(DATA TO USE Opens)
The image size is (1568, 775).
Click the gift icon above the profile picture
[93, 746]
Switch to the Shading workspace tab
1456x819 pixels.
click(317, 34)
(DATA TO USE Closes)
◆ ACTIVITY:
The material above is to be transcribed in full, exactly as it stands.

◆ SOLUTION TO THIS EXERCISE:
The image size is (1568, 775).
Click the gift icon above the profile picture
[93, 746]
Switch to the Shading workspace tab
1456x819 pixels.
click(317, 34)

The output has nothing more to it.